The transition between these two states is spotlighted in ‘Emergence’, where a butterfly is battling to burst free of its chrysalis. Initially, this fragile insect is paralysed and powerless, ‘Wallowing in the cave of its own making, shielded and secreted, turning against itself and into the smallest fragments’. But then, miraculously, cells divide to erect a delicate structure that can withstand the wind, ‘battling through the aperture, he delivers himself to his own dawn’. The harshest of realities are dissected with surgical accuracy; showcasing the poet’s talent to arrest in so few words, and revealing a reserve of hope that will shake you to the core.
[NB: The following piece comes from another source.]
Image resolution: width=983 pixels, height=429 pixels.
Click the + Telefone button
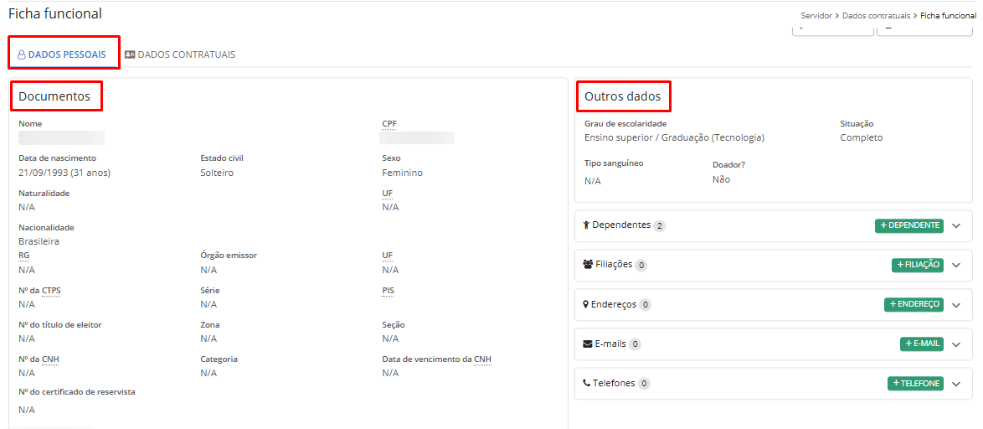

Skim a stone across the surface of these poems and some might see the shallows, labelling the set as another series of self-help templates offering reassurance that recovery is real. However, they touch on something that treads much deeper. Turnbull’s poems demonstrate how to tame our deepest and darkest fears, offering readers, religious or not, the chance to cultivate faith in times of traumatic upheaval and to fathom a way out.